# [What the task requires]
Locate "You are a GUI" in the records below, then copy its line and every following line exactly, without the pictures.

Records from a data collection

===

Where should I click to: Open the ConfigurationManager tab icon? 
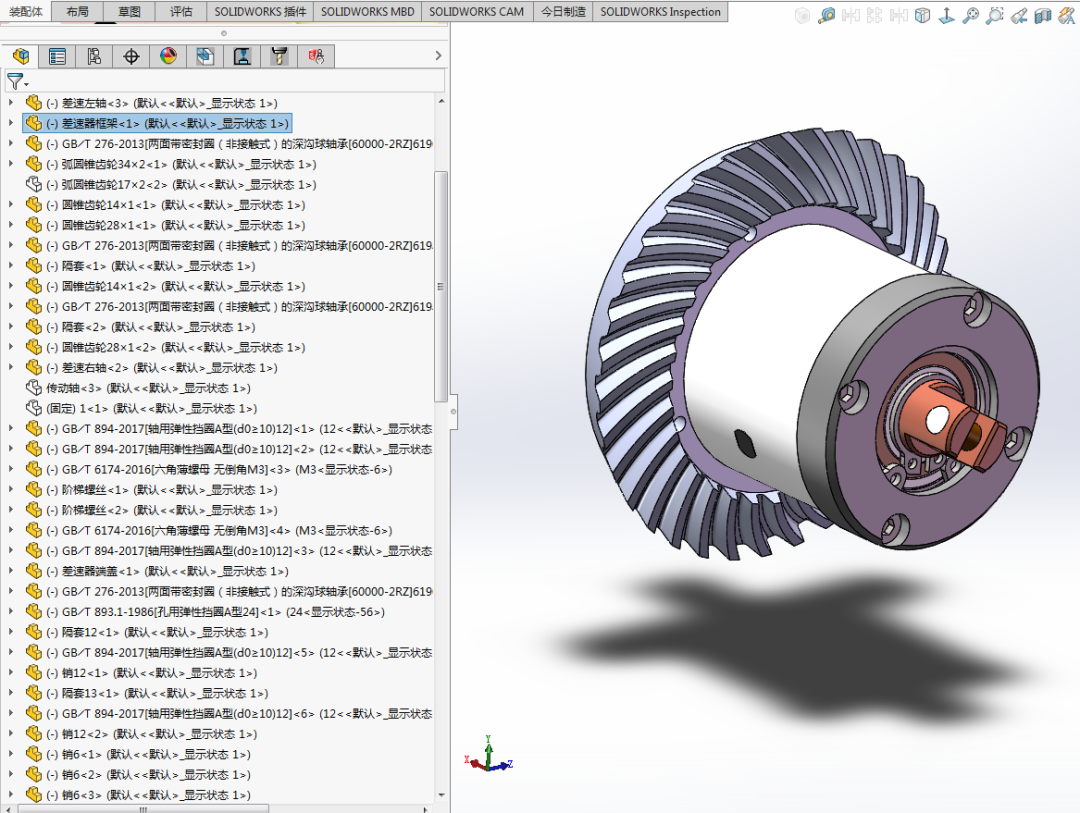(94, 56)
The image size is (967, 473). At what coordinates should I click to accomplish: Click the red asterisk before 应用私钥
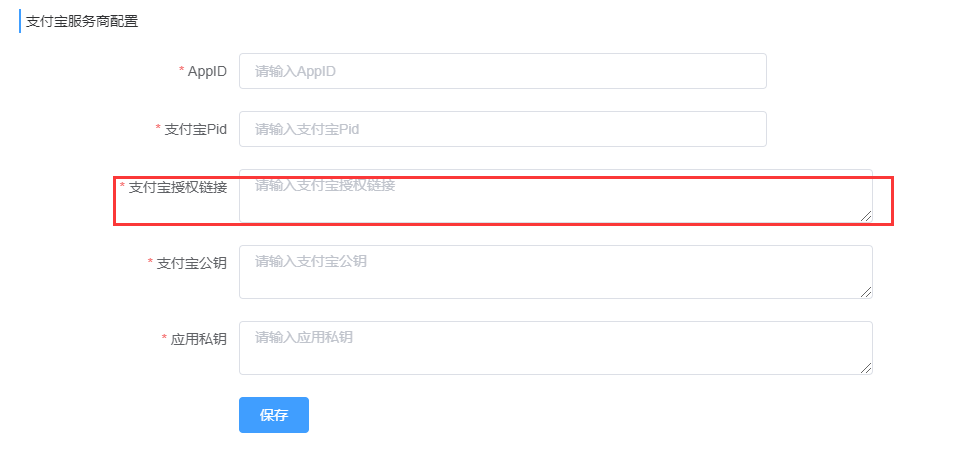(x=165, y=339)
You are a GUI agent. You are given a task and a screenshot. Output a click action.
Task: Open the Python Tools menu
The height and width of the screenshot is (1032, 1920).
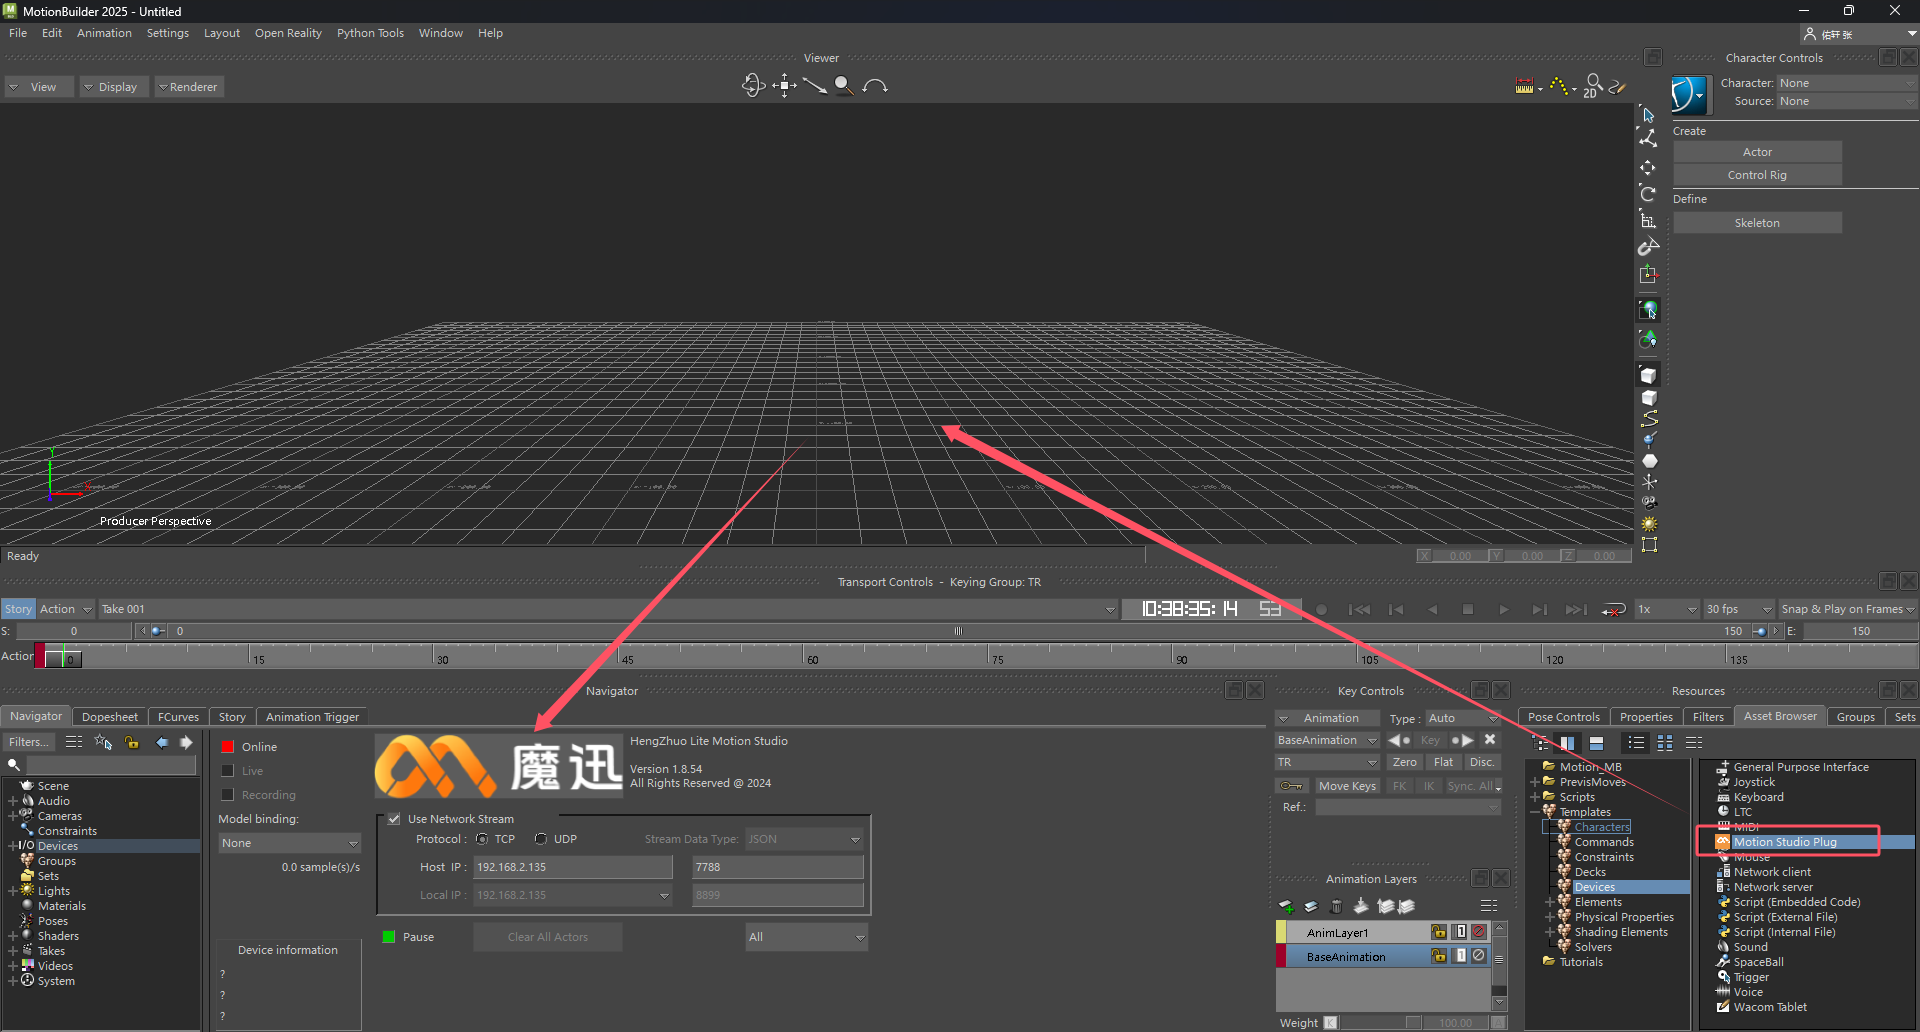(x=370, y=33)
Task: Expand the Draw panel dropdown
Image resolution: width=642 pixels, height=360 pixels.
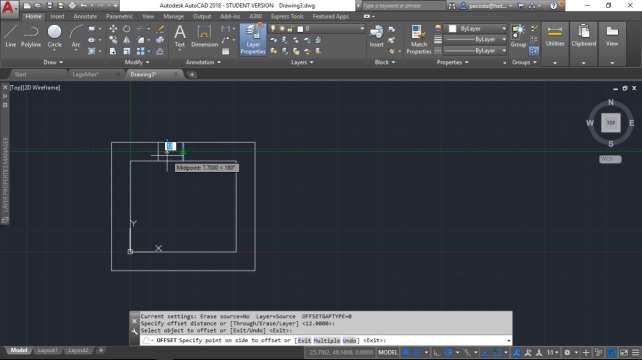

===

# [Your response]
You are a GUI agent. You are given a task and a screenshot. Output a click action.
Task: Open the Python Tools menu
The height and width of the screenshot is (1032, 1920).
(x=370, y=33)
Task: Expand the Draw panel dropdown
Image resolution: width=642 pixels, height=360 pixels.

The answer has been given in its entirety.